* **Task instructions**
Apart from the pictures, write out the records that follow exactly.

Records contained in a dataset
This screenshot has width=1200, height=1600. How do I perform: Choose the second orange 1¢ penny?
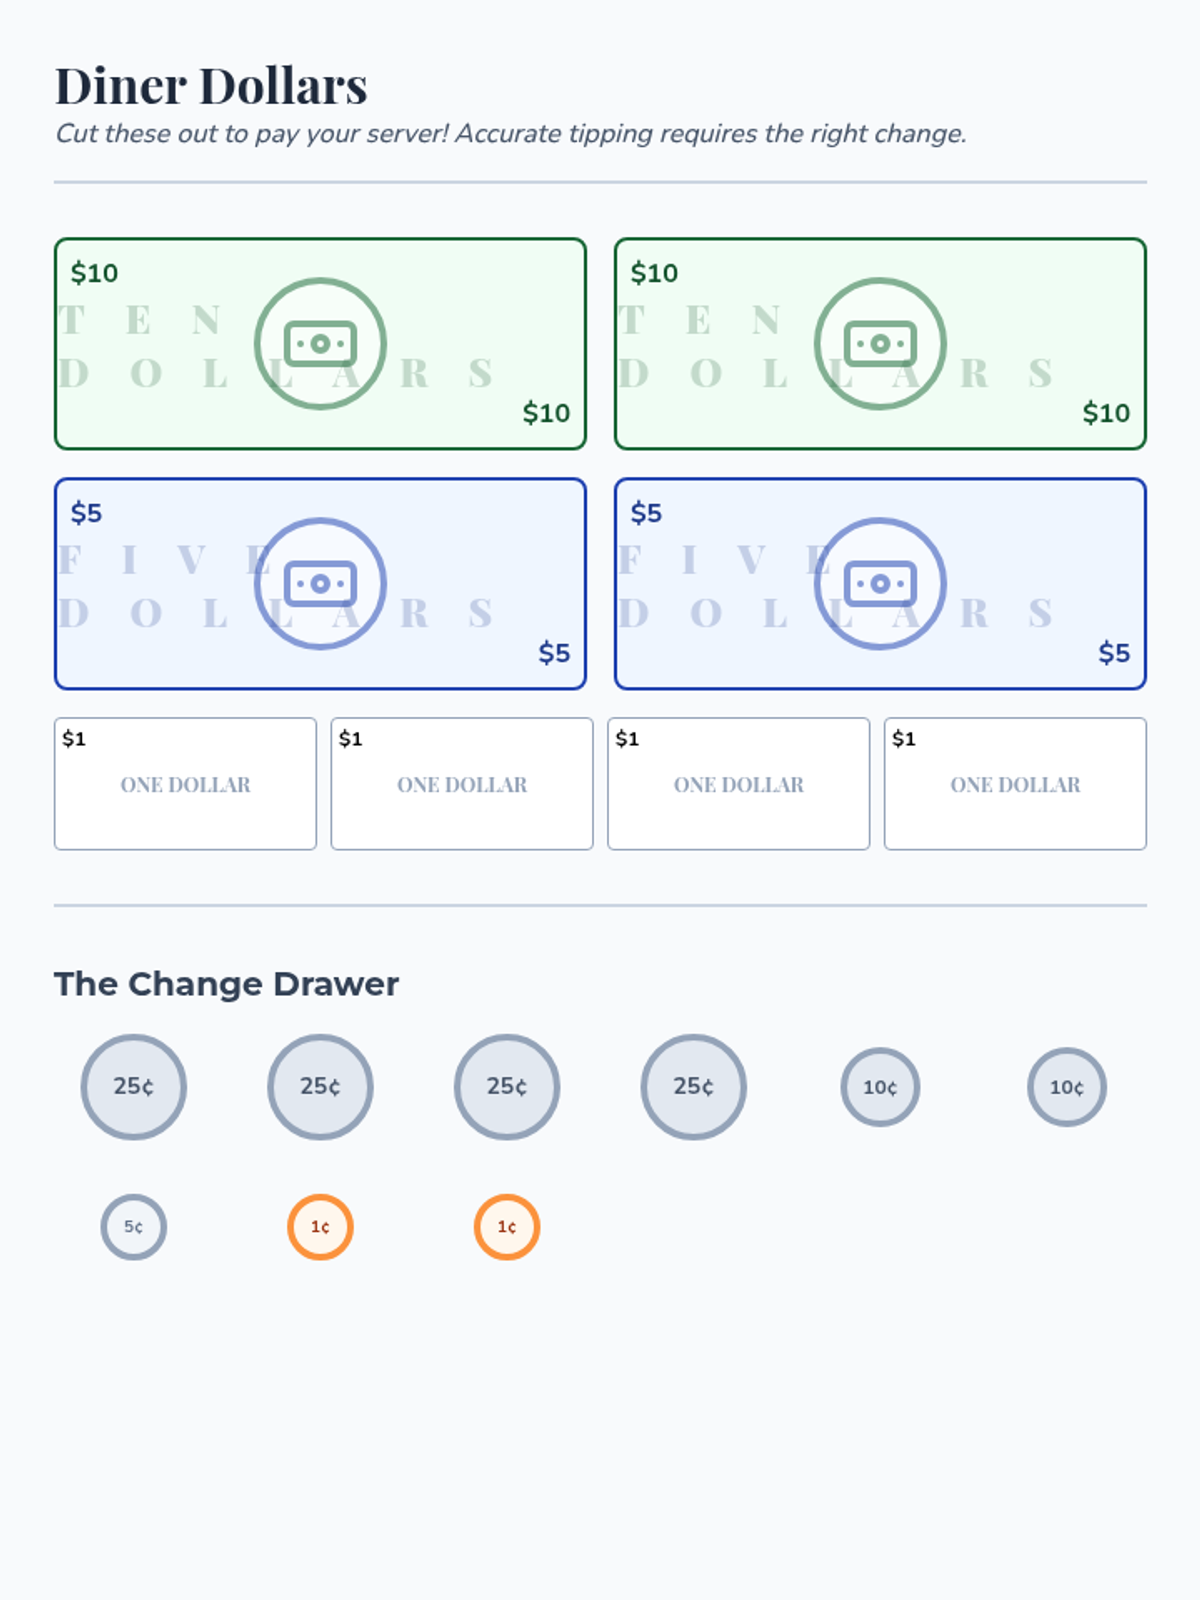click(x=507, y=1227)
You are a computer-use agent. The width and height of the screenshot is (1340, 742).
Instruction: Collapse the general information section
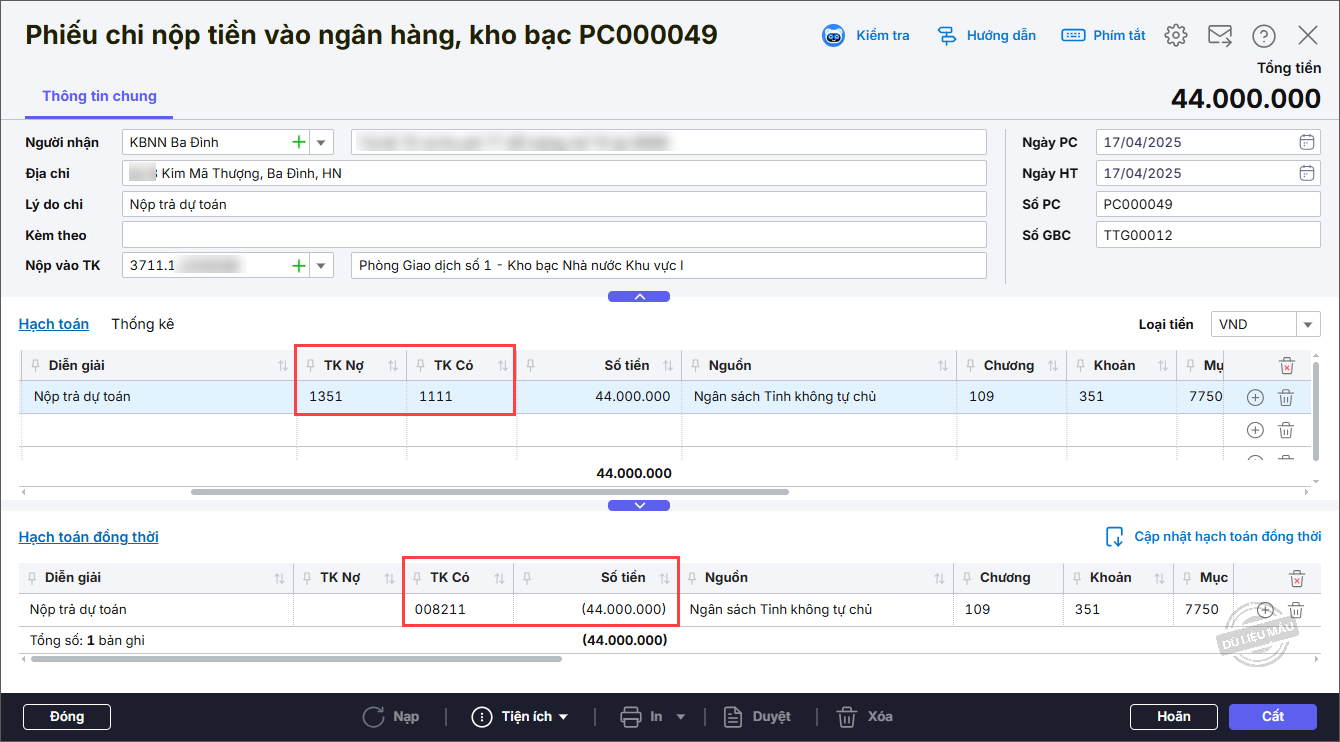point(639,296)
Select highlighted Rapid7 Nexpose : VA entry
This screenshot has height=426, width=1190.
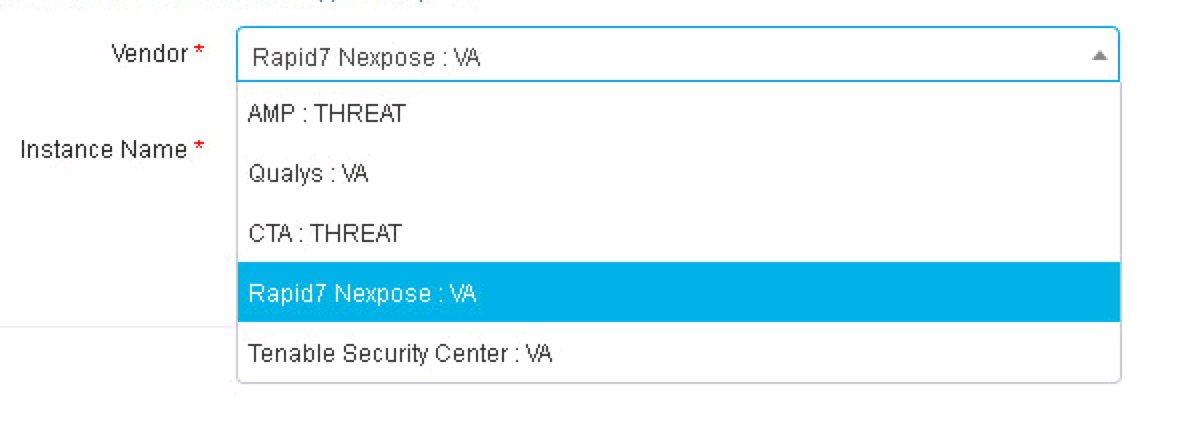tap(363, 294)
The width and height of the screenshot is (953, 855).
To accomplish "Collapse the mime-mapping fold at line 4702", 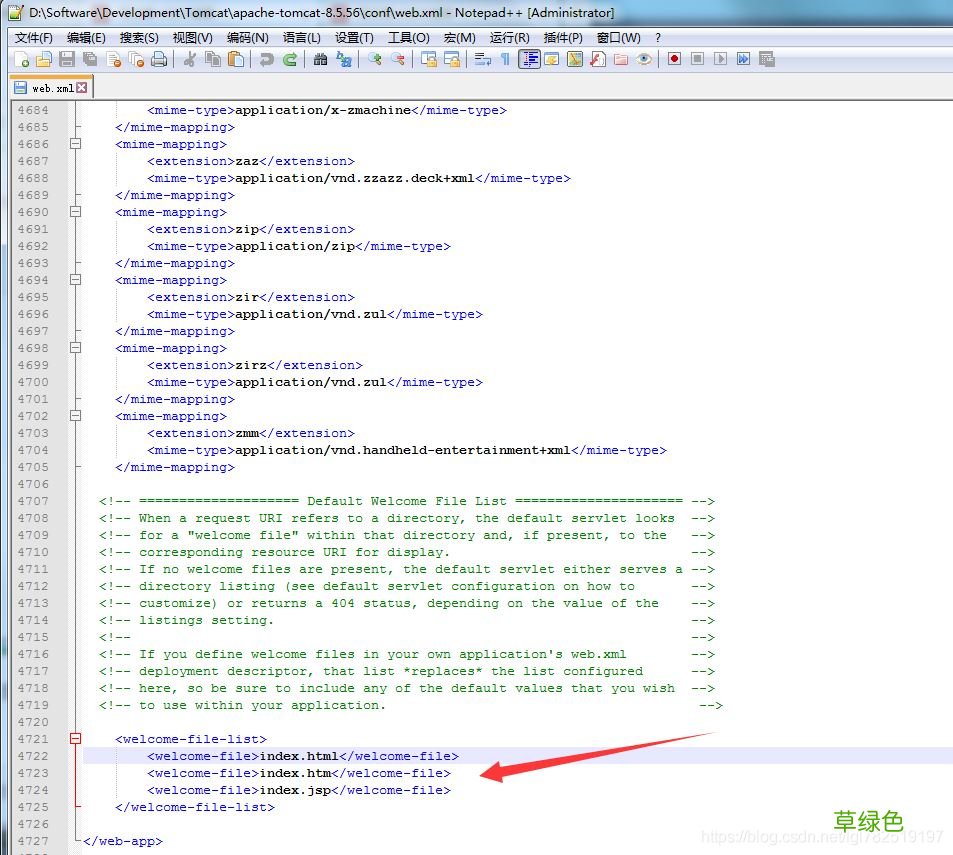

* **Exercise response**
This screenshot has width=1200, height=1600. How do I perform: Choose the second orange 1¢ penny?
click(x=507, y=1227)
You are a computer-use agent. The width and height of the screenshot is (1340, 742).
Instruction: Collapse the general information section
point(639,296)
Select highlighted Rapid7 Nexpose : VA entry
This screenshot has height=426, width=1190.
tap(363, 294)
The width and height of the screenshot is (953, 855).
To accomplish "Collapse the mime-mapping fold at line 4702", 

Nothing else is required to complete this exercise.